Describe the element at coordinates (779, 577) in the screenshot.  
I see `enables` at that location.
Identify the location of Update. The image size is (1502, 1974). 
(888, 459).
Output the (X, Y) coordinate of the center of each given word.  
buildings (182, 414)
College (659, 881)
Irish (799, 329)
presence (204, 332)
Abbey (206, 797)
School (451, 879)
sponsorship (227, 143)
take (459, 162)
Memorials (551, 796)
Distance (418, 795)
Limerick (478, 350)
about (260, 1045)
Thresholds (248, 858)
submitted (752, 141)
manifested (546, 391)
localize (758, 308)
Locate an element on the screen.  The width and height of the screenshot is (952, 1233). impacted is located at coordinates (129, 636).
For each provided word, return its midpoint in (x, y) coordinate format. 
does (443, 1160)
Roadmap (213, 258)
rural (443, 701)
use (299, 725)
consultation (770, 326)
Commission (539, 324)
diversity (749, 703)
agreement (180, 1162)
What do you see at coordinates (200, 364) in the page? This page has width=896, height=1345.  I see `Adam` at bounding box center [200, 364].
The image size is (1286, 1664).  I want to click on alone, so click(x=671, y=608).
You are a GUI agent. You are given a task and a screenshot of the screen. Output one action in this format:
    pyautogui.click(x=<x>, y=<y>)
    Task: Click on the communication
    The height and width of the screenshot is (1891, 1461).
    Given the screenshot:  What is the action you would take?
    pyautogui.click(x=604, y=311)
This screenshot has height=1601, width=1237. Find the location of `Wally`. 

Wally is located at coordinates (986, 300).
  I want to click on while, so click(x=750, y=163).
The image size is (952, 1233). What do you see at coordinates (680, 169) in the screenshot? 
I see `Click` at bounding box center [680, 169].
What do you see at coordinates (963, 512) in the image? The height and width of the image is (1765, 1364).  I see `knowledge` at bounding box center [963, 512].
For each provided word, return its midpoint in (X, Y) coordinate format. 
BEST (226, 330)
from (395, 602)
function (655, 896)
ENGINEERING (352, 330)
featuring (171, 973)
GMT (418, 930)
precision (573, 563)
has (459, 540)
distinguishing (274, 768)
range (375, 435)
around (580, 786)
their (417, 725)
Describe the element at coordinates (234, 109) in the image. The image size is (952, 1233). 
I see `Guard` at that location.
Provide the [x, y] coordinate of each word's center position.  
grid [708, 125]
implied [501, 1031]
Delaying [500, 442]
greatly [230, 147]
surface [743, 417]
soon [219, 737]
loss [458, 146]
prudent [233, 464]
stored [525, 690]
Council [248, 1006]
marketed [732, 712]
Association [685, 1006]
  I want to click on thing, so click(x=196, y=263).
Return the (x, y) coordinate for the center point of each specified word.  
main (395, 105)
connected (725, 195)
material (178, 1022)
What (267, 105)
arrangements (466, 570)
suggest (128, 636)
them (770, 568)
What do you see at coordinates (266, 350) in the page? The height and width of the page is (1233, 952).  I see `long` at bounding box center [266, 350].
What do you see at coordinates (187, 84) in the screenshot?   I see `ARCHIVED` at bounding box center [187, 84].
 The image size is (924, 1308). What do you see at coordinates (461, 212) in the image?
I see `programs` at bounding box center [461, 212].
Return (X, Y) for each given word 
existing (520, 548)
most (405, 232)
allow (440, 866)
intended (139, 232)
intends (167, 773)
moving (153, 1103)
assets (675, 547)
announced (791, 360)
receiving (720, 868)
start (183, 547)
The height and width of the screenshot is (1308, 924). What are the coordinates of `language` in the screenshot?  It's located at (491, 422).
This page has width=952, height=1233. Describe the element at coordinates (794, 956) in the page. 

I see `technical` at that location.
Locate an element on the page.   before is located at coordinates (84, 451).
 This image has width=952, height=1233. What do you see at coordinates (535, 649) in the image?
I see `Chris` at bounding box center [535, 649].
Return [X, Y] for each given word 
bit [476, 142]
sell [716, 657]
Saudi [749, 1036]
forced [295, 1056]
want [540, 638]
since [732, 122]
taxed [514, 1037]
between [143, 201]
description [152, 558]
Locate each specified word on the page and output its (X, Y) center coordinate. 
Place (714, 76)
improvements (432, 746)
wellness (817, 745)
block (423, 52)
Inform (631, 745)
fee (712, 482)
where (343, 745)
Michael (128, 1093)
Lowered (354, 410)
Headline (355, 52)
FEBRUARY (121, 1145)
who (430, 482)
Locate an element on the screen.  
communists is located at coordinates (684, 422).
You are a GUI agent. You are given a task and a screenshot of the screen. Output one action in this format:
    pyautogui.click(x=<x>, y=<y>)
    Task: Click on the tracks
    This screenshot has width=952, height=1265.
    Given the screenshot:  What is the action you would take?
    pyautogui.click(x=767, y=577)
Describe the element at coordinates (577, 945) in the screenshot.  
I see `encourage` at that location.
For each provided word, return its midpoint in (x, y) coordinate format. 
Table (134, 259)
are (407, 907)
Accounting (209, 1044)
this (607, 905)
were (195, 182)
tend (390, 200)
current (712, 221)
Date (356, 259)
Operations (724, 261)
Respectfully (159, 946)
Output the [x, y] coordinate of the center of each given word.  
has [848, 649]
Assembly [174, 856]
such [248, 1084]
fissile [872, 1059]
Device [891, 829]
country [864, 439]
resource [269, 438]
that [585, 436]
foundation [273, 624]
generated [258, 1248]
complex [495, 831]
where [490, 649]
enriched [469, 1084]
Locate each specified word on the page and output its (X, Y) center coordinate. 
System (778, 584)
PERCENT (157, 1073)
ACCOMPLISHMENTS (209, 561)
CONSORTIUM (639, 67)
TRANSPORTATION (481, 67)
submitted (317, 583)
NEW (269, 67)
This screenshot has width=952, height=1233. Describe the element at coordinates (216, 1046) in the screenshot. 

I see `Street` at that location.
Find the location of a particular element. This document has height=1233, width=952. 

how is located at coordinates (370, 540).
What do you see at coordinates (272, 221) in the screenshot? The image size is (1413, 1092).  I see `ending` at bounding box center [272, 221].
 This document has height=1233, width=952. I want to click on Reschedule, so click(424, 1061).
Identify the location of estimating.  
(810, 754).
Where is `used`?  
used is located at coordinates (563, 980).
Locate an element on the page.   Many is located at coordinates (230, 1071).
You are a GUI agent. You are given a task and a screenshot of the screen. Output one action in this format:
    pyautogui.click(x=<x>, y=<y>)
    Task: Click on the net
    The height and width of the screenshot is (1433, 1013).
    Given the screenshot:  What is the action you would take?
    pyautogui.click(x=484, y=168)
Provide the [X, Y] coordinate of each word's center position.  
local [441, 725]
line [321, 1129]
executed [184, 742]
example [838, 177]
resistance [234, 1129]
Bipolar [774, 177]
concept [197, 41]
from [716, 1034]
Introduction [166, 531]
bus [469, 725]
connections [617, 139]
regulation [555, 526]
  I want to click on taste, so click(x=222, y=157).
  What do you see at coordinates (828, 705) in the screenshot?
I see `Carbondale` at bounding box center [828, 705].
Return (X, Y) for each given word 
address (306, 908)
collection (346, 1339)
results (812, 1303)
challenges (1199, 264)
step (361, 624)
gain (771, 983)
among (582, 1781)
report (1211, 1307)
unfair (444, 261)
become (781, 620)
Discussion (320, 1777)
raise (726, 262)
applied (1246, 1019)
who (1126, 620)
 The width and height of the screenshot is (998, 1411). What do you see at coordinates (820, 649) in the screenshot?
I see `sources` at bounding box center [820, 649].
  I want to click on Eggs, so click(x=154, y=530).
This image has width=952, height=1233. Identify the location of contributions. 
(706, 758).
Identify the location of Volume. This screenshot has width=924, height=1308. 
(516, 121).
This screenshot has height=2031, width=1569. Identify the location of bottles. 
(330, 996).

□ □ □ □ □ □ □

- THE PROBLEM -
Reproduce, unchanged, the part of the records that opens with the line containing "receiving (720, 868)" and closes with the line containing "want [540, 638]", including both of those lines.

- ANSWER TO THIS TASK -
receiving (720, 868)
start (183, 547)
The height and width of the screenshot is (1308, 924). What are the coordinates of `language` in the screenshot?  It's located at (491, 422).
This page has width=952, height=1233. Describe the element at coordinates (794, 956) in the page. 

I see `technical` at that location.
Locate an element on the page.   before is located at coordinates (84, 451).
 This image has width=952, height=1233. What do you see at coordinates (535, 649) in the image?
I see `Chris` at bounding box center [535, 649].
Return [X, Y] for each given word 
bit [476, 142]
sell [716, 657]
Saudi [749, 1036]
forced [295, 1056]
want [540, 638]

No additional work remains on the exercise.